## Aim:
Please pull out every line of the data below that contains the string "Task". Case counts.
---------- Data section ----------
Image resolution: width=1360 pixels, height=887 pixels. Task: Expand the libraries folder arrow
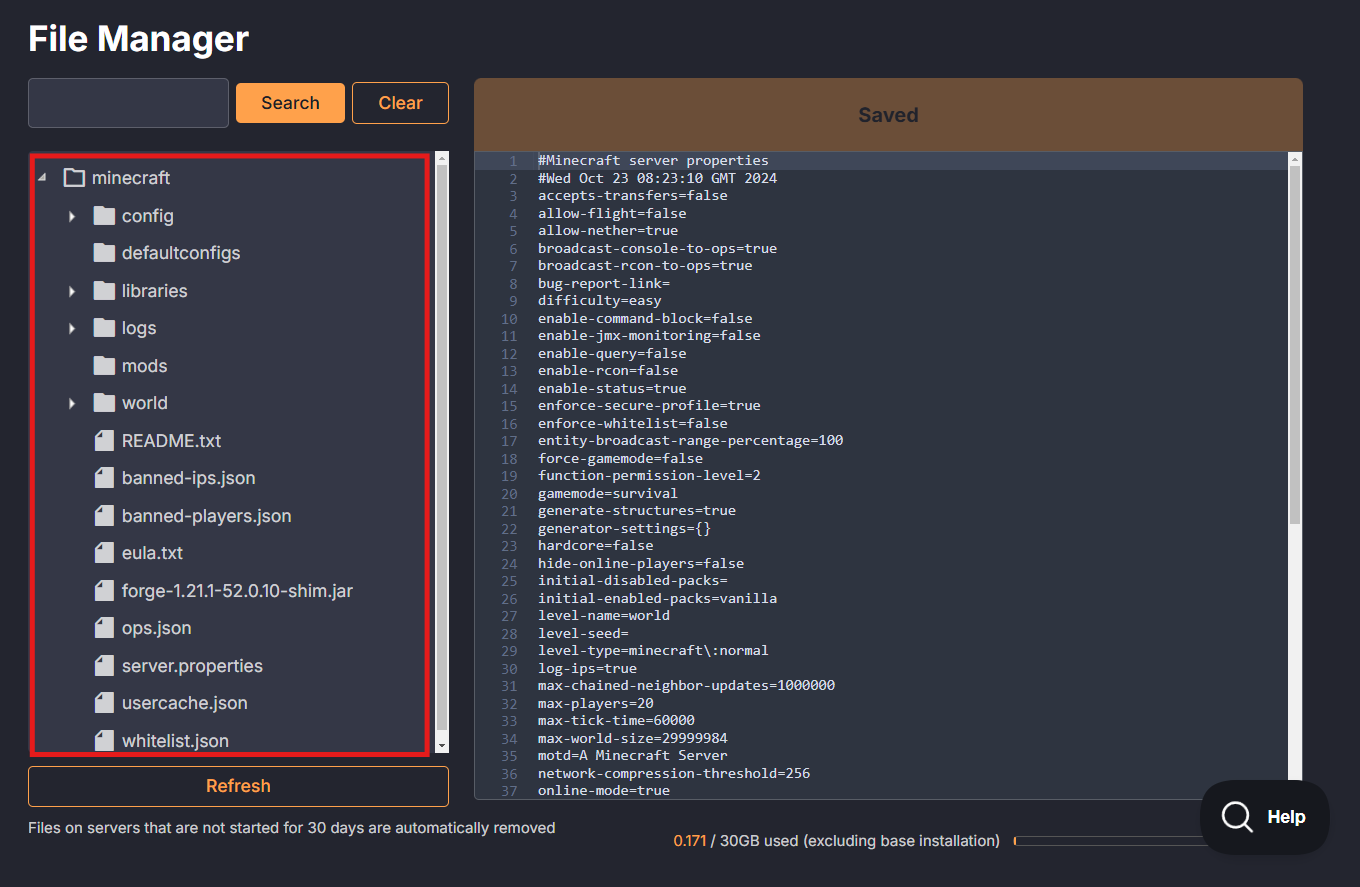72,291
----------
---------- Data section ----------
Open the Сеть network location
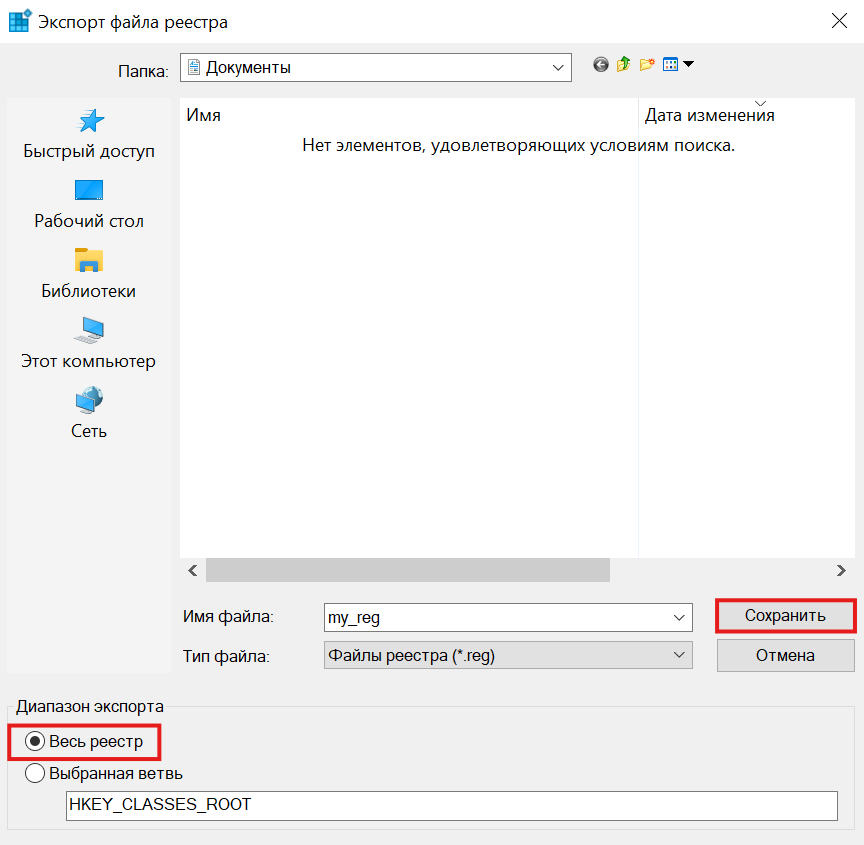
----------
---------- Data section ----------
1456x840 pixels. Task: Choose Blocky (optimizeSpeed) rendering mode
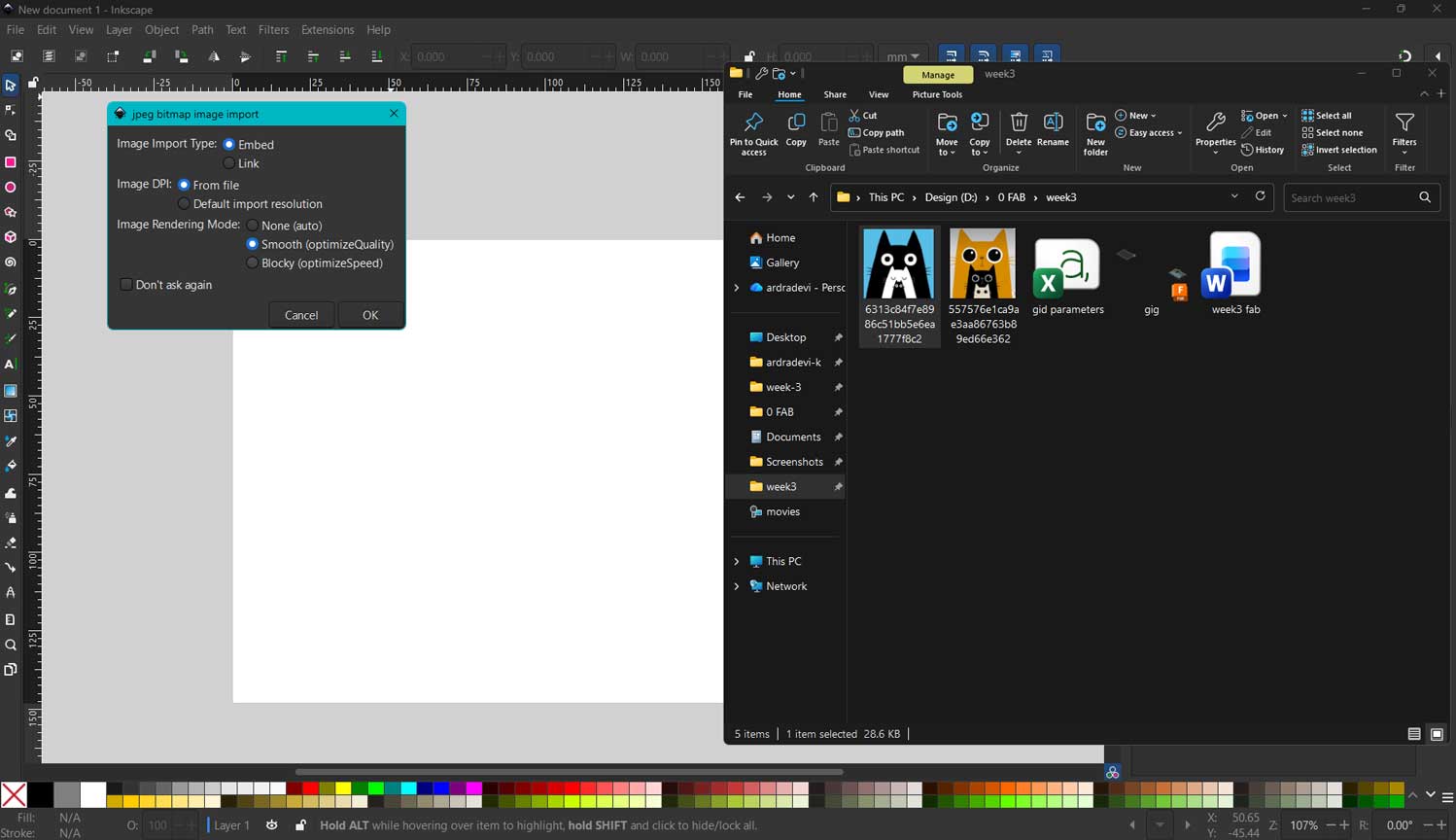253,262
----------
## Solved exercise:
Image resolution: width=1360 pixels, height=887 pixels. Task: Expand the libraries folder arrow
1456x840 pixels. Task: Choose Blocky (optimizeSpeed) rendering mode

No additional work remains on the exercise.